| TASK INSTRUCTIONS |
Whenever the string "Start" appears in a line below, please copy the line out.

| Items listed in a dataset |

────────────────────────────────────────

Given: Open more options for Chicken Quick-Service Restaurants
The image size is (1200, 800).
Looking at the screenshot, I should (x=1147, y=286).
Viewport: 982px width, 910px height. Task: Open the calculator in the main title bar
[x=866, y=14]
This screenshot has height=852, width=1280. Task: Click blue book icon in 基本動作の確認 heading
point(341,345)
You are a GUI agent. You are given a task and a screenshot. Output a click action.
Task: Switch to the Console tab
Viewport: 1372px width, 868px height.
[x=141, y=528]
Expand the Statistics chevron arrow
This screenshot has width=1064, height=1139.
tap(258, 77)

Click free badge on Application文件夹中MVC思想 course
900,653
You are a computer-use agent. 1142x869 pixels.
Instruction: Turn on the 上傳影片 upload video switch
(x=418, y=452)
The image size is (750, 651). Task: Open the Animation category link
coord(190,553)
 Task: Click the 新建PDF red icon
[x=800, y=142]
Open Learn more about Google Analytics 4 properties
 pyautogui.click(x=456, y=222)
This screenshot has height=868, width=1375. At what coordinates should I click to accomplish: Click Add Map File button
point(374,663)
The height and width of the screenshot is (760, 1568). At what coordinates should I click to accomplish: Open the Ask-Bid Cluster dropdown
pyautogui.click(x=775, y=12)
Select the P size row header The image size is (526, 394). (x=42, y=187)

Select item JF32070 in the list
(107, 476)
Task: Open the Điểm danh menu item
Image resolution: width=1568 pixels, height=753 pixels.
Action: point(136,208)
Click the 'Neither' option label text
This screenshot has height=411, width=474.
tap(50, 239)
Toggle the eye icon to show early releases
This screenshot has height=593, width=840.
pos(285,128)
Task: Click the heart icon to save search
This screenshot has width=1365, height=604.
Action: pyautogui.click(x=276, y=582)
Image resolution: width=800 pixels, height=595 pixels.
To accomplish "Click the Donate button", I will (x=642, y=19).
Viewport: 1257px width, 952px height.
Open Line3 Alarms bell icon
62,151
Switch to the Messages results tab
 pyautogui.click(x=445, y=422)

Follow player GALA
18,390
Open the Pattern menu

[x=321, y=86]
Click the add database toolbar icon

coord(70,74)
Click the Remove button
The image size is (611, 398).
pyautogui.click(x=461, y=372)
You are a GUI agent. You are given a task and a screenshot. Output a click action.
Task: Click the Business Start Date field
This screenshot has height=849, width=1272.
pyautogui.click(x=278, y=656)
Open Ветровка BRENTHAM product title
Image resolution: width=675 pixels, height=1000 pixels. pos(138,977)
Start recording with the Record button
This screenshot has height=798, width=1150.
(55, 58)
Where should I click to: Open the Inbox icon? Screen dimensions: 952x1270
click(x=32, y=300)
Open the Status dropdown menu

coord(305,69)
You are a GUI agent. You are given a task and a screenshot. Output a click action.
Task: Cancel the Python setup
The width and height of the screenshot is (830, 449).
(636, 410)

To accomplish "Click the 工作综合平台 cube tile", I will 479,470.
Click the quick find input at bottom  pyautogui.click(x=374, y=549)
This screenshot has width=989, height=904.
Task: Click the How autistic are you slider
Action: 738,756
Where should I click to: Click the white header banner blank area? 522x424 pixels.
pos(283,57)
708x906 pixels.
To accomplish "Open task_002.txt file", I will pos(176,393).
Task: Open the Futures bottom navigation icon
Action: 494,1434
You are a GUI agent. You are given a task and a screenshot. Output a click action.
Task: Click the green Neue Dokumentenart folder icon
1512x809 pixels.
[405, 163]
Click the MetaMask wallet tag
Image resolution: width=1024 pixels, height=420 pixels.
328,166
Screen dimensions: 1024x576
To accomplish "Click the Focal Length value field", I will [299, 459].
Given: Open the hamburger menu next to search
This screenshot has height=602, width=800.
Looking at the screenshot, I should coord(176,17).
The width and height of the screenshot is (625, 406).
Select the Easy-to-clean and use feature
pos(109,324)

────────────────────────────────────────

| OUTPUT |
Task: Click the Business Start Date field
Start recording with the Record button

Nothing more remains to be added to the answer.